금촉매 반응을 이용한 이중고리 피페리딘 화합물과 Pseudodistomin B의 새로운 합성법 개발

Abstract

Of all the alkaloids, piperidine natural products have received special attention. These natural products show unique bioactivities, and therefore have attracted many scientists seeking to investigate their bioactivities and develop the suitable synthetic routes to construct them. The following strategies have been used to synthesize piperidine natural products: cyclization from linear compounds, hetero Diels-Alder reactions, ring expansion, and the reduction of pyridine. However, using transition metals to catalyze the synthesis of piperidine analogues is the most attractive option due to their unique chemo- and regioselectivity. For example, regioselective nucleophiles can easily be added onto alkyne by employing gold as a transition metal catalyst. In the case of substrates bearing the MOM functional group, the methoxy in the MOM group attacks the activated alkyne to form a cyclized compound. This method is an effective way of synthesizing piperidine natural products. In the present work, this method is applied to synthesize bicyclic piperidine compounds, specifically indolizidine and quinolizidine, and pseudodistomin B triacetate. Indolizidine and quinolizidine are bicyclic products which are widely distributed in nature. These compounds show unique bioactivities, and are attractive synthetic targets.
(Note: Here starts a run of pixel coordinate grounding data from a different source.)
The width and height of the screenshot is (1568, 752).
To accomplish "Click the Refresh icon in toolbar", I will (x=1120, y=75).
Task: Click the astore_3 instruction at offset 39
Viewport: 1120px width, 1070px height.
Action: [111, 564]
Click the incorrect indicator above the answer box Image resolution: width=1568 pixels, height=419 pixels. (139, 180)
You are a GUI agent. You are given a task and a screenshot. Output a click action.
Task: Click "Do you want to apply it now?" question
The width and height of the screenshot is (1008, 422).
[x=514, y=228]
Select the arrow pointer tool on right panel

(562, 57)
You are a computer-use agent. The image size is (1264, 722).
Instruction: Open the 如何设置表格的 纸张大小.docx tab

In this context, the development of a synthetic route to create indolizidine and quinolizidine core structure is becoming more important. With effective gold(I)-catalyzed cycloisomerization, a piperidine structure will be obtained

then a, bicyclic structure will be constructed with reductive amination. To carry out this strategy, olefinic alcohol was selected as a starting material

this was converted to homopropargylic amine with a good overall yield. The gold(I)-catalyzed cycloisomerization was successfully carried out to give excellent yield and reductive amination proceeded successfully to give indolizidine and quinolizidine. The activation of the alkyne group with the gold catalyst allows various nucleophiles to be added. These nucleophiles include the alkoxy group and carboxy group. Although there has been great effort to study these nucleophiles, there are still insufficient results on substrates bearing both nucleophiles. The gold(I)-catalyzed reaction, however, showed excellent chemoselectivity: The electron-deficient ligand tends to activate carboxycyclization, where the electron-rich ligand tends to proceed through alkoxycyclization. Using these results, the synthesis of pseudodistomin B triacetate was investigated. From 1,7-heptandiol, homopropargylic amine was synthesized with good overall yield, and the gold(I)-catalyzed cycloisomerization proceeded successfully. The produced piperidine product could be further converted to pseudodistomin B triacetate following the reported pathway.With the growing importance of homopropargylic amines, the necessity for an effective synthetic route is increasing. Prior works can be summarized as synthesis of homopropargylic amines from addition on N-substituted imines. This, however, generates protected amines that need further treatment to produce primary amines. On the other hand, the azide can be easily converted to corresponding imine simply through the liberation of nitrogen gas

free aldimine generated in situ could be modified by various nucleophilic addition reactions to directly construct unsubstituted amine compounds. Using this method, the N-unsubstituted homopropargylic amine can be produced by the addition of the allenyl group to the imine generated in situ from azide using the Ru-dimer catalyst in the photocatalytic condition. The application to various substrates gives successful results under optimized reaction conditions.Gold(I)-catalyzed cycloisomerization is an effective method of synthesizing piperidine natural products. This method was successfully applied to synthesize bicyclic piperidines, specifically indolizidine and quinolizidine, and pseudodistomin B triacetate. In addition, the effective synthesis of homopropargylic amines from azide using the Ru photocatalyst would greatly support the further application of gold(I)-catalyzed cycloisomerization.